Stored data entries:
........

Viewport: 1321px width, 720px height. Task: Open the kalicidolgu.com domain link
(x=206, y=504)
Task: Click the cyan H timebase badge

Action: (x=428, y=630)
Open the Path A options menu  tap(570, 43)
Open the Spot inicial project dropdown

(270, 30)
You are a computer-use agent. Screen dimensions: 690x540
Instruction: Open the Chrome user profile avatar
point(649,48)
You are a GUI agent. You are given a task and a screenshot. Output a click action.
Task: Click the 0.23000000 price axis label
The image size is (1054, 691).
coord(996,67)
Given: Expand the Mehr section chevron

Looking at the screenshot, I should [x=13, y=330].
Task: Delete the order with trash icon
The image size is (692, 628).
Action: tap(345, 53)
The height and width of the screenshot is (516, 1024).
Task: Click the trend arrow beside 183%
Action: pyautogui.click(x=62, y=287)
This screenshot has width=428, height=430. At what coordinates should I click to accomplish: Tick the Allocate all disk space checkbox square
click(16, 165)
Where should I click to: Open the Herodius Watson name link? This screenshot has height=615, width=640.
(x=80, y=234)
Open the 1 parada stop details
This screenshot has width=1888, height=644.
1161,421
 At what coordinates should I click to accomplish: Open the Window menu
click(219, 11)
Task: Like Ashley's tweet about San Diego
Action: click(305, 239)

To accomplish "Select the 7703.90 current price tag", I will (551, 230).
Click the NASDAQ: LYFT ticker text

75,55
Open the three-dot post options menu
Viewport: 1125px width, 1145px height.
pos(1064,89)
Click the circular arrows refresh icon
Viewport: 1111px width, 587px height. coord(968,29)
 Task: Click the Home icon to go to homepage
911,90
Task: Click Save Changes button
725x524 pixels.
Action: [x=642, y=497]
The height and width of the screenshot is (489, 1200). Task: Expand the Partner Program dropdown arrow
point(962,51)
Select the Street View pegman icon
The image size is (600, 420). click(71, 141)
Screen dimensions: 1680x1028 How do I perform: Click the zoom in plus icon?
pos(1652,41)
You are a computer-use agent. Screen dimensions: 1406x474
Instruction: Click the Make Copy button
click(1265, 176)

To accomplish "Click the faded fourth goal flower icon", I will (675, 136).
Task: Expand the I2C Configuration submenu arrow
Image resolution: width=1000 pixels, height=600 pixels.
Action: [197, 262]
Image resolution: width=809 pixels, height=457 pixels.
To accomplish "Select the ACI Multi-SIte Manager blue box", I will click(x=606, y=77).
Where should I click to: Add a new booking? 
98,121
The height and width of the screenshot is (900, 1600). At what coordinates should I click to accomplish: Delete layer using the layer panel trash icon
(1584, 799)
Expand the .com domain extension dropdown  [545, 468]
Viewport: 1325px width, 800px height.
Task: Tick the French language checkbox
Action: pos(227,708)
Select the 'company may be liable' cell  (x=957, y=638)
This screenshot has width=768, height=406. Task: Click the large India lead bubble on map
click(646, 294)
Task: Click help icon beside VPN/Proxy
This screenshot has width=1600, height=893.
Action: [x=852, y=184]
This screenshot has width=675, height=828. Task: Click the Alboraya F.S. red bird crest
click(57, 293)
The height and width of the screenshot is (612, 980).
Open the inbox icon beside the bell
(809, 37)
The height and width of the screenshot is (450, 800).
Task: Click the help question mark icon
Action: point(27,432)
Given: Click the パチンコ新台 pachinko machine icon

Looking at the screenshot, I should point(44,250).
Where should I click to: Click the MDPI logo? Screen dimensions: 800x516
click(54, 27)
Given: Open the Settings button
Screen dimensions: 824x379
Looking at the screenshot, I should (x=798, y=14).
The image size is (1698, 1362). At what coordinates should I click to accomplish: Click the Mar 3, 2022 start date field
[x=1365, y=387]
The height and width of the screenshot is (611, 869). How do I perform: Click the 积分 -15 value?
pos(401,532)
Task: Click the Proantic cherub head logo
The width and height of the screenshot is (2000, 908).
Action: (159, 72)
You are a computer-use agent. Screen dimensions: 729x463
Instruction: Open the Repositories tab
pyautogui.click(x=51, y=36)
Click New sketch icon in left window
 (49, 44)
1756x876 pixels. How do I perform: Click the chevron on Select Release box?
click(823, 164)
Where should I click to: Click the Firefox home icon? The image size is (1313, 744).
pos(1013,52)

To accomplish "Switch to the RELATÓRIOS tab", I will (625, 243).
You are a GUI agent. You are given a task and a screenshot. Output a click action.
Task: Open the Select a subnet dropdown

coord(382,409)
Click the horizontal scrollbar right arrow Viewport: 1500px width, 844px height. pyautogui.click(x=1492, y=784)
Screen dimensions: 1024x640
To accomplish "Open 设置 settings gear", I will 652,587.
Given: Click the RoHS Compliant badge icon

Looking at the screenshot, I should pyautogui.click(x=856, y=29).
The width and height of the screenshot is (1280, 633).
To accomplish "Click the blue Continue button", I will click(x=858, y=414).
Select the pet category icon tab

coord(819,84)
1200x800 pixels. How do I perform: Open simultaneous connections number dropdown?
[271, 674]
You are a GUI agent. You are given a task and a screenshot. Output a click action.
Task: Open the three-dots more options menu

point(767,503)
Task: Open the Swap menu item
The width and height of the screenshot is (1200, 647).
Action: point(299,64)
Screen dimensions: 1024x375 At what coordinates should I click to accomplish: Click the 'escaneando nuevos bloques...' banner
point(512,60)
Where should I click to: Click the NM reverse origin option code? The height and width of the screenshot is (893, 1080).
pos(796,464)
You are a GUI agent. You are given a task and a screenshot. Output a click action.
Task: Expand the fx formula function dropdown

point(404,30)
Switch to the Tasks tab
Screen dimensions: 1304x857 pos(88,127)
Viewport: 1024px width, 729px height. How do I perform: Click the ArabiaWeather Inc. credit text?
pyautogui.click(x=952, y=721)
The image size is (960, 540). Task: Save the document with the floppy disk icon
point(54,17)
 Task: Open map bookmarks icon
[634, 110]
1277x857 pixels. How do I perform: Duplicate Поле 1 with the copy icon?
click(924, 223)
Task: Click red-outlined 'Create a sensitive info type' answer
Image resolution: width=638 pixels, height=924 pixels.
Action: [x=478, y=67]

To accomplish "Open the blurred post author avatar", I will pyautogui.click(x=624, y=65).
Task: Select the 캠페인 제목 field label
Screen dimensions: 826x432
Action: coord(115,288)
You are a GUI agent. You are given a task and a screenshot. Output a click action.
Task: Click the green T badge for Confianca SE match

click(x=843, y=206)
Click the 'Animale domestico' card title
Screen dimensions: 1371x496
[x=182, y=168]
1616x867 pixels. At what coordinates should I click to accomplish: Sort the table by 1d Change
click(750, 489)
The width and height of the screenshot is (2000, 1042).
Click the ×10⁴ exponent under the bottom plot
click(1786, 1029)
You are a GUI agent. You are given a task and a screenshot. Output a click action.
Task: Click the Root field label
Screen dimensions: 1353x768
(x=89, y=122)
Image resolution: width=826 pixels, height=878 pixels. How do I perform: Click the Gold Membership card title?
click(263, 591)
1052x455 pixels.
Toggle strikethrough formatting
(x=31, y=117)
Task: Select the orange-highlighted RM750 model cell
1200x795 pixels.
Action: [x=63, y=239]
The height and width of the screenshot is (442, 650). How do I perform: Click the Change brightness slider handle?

........

◆ Problem description
Take the data above and reproduce it exactly.

◆ Exercise response
Viewport: 1321px width, 720px height. Task: Open the kalicidolgu.com domain link
(x=206, y=504)
Task: Click the cyan H timebase badge

Action: (x=428, y=630)
Open the Path A options menu  tap(570, 43)
Open the Spot inicial project dropdown

(270, 30)
You are a computer-use agent. Screen dimensions: 690x540
Instruction: Open the Chrome user profile avatar
point(649,48)
You are a GUI agent. You are given a task and a screenshot. Output a click action.
Task: Click the 0.23000000 price axis label
The image size is (1054, 691).
coord(996,67)
Given: Expand the Mehr section chevron

Looking at the screenshot, I should [x=13, y=330].
Task: Delete the order with trash icon
The image size is (692, 628).
Action: tap(345, 53)
The height and width of the screenshot is (516, 1024).
Task: Click the trend arrow beside 183%
Action: pyautogui.click(x=62, y=287)
This screenshot has width=428, height=430. At what coordinates should I click to accomplish: Tick the Allocate all disk space checkbox square
click(16, 165)
Where should I click to: Open the Herodius Watson name link? This screenshot has height=615, width=640.
(x=80, y=234)
Open the 1 parada stop details
This screenshot has width=1888, height=644.
1161,421
 At what coordinates should I click to accomplish: Open the Window menu
click(219, 11)
Task: Like Ashley's tweet about San Diego
Action: click(305, 239)

To accomplish "Select the 7703.90 current price tag", I will (551, 230).
Click the NASDAQ: LYFT ticker text

75,55
Open the three-dot post options menu
Viewport: 1125px width, 1145px height.
pos(1064,89)
Click the circular arrows refresh icon
Viewport: 1111px width, 587px height. coord(968,29)
 Task: Click the Home icon to go to homepage
911,90
Task: Click Save Changes button
725x524 pixels.
Action: [x=642, y=497]
The height and width of the screenshot is (489, 1200). Task: Expand the Partner Program dropdown arrow
point(962,51)
Select the Street View pegman icon
The image size is (600, 420). click(71, 141)
Screen dimensions: 1680x1028 How do I perform: Click the zoom in plus icon?
pos(1652,41)
You are a computer-use agent. Screen dimensions: 1406x474
Instruction: Click the Make Copy button
click(1265, 176)

To accomplish "Click the faded fourth goal flower icon", I will (675, 136).
Task: Expand the I2C Configuration submenu arrow
Image resolution: width=1000 pixels, height=600 pixels.
Action: [197, 262]
Image resolution: width=809 pixels, height=457 pixels.
To accomplish "Select the ACI Multi-SIte Manager blue box", I will click(x=606, y=77).
Where should I click to: Add a new booking? 
98,121
The height and width of the screenshot is (900, 1600). At what coordinates should I click to accomplish: Delete layer using the layer panel trash icon
(1584, 799)
Expand the .com domain extension dropdown  [545, 468]
Viewport: 1325px width, 800px height.
Task: Tick the French language checkbox
Action: pos(227,708)
Select the 'company may be liable' cell  (x=957, y=638)
This screenshot has width=768, height=406. Task: Click the large India lead bubble on map
click(646, 294)
Task: Click help icon beside VPN/Proxy
This screenshot has width=1600, height=893.
Action: [x=852, y=184]
This screenshot has width=675, height=828. Task: Click the Alboraya F.S. red bird crest
click(57, 293)
The height and width of the screenshot is (612, 980).
Open the inbox icon beside the bell
(809, 37)
The height and width of the screenshot is (450, 800).
Task: Click the help question mark icon
Action: point(27,432)
Given: Click the パチンコ新台 pachinko machine icon

Looking at the screenshot, I should point(44,250).
Where should I click to: Click the MDPI logo? Screen dimensions: 800x516
click(54, 27)
Given: Open the Settings button
Screen dimensions: 824x379
Looking at the screenshot, I should (x=798, y=14).
The image size is (1698, 1362). At what coordinates should I click to accomplish: Click the Mar 3, 2022 start date field
[x=1365, y=387]
The height and width of the screenshot is (611, 869). How do I perform: Click the 积分 -15 value?
pos(401,532)
Task: Click the Proantic cherub head logo
The width and height of the screenshot is (2000, 908).
Action: (159, 72)
You are a computer-use agent. Screen dimensions: 729x463
Instruction: Open the Repositories tab
pyautogui.click(x=51, y=36)
Click New sketch icon in left window
 (49, 44)
1756x876 pixels. How do I perform: Click the chevron on Select Release box?
click(823, 164)
Where should I click to: Click the Firefox home icon? The image size is (1313, 744).
pos(1013,52)

To accomplish "Switch to the RELATÓRIOS tab", I will (625, 243).
You are a GUI agent. You are given a task and a screenshot. Output a click action.
Task: Open the Select a subnet dropdown

coord(382,409)
Click the horizontal scrollbar right arrow Viewport: 1500px width, 844px height. pyautogui.click(x=1492, y=784)
Screen dimensions: 1024x640
To accomplish "Open 设置 settings gear", I will 652,587.
Given: Click the RoHS Compliant badge icon

Looking at the screenshot, I should pyautogui.click(x=856, y=29).
The width and height of the screenshot is (1280, 633).
To accomplish "Click the blue Continue button", I will click(x=858, y=414).
Select the pet category icon tab

coord(819,84)
1200x800 pixels. How do I perform: Open simultaneous connections number dropdown?
[271, 674]
You are a GUI agent. You are given a task and a screenshot. Output a click action.
Task: Open the three-dots more options menu

point(767,503)
Task: Open the Swap menu item
The width and height of the screenshot is (1200, 647).
Action: point(299,64)
Screen dimensions: 1024x375 At what coordinates should I click to accomplish: Click the 'escaneando nuevos bloques...' banner
point(512,60)
Where should I click to: Click the NM reverse origin option code? The height and width of the screenshot is (893, 1080).
pos(796,464)
You are a GUI agent. You are given a task and a screenshot. Output a click action.
Task: Expand the fx formula function dropdown

point(404,30)
Switch to the Tasks tab
Screen dimensions: 1304x857 pos(88,127)
Viewport: 1024px width, 729px height. How do I perform: Click the ArabiaWeather Inc. credit text?
pyautogui.click(x=952, y=721)
The image size is (960, 540). Task: Save the document with the floppy disk icon
point(54,17)
 Task: Open map bookmarks icon
[634, 110]
1277x857 pixels. How do I perform: Duplicate Поле 1 with the copy icon?
click(924, 223)
Task: Click red-outlined 'Create a sensitive info type' answer
Image resolution: width=638 pixels, height=924 pixels.
Action: [x=478, y=67]

To accomplish "Open the blurred post author avatar", I will pyautogui.click(x=624, y=65).
Task: Select the 캠페인 제목 field label
Screen dimensions: 826x432
Action: coord(115,288)
You are a GUI agent. You are given a task and a screenshot. Output a click action.
Task: Click the green T badge for Confianca SE match

click(x=843, y=206)
Click the 'Animale domestico' card title
Screen dimensions: 1371x496
[x=182, y=168]
1616x867 pixels. At what coordinates should I click to accomplish: Sort the table by 1d Change
click(750, 489)
The width and height of the screenshot is (2000, 1042).
Click the ×10⁴ exponent under the bottom plot
click(1786, 1029)
You are a GUI agent. You are given a task and a screenshot. Output a click action.
Task: Click the Root field label
Screen dimensions: 1353x768
(x=89, y=122)
Image resolution: width=826 pixels, height=878 pixels. How do I perform: Click the Gold Membership card title?
click(263, 591)
1052x455 pixels.
Toggle strikethrough formatting
(x=31, y=117)
Task: Select the orange-highlighted RM750 model cell
1200x795 pixels.
Action: [x=63, y=239]
The height and width of the screenshot is (442, 650). How do I perform: Click the Change brightness slider handle?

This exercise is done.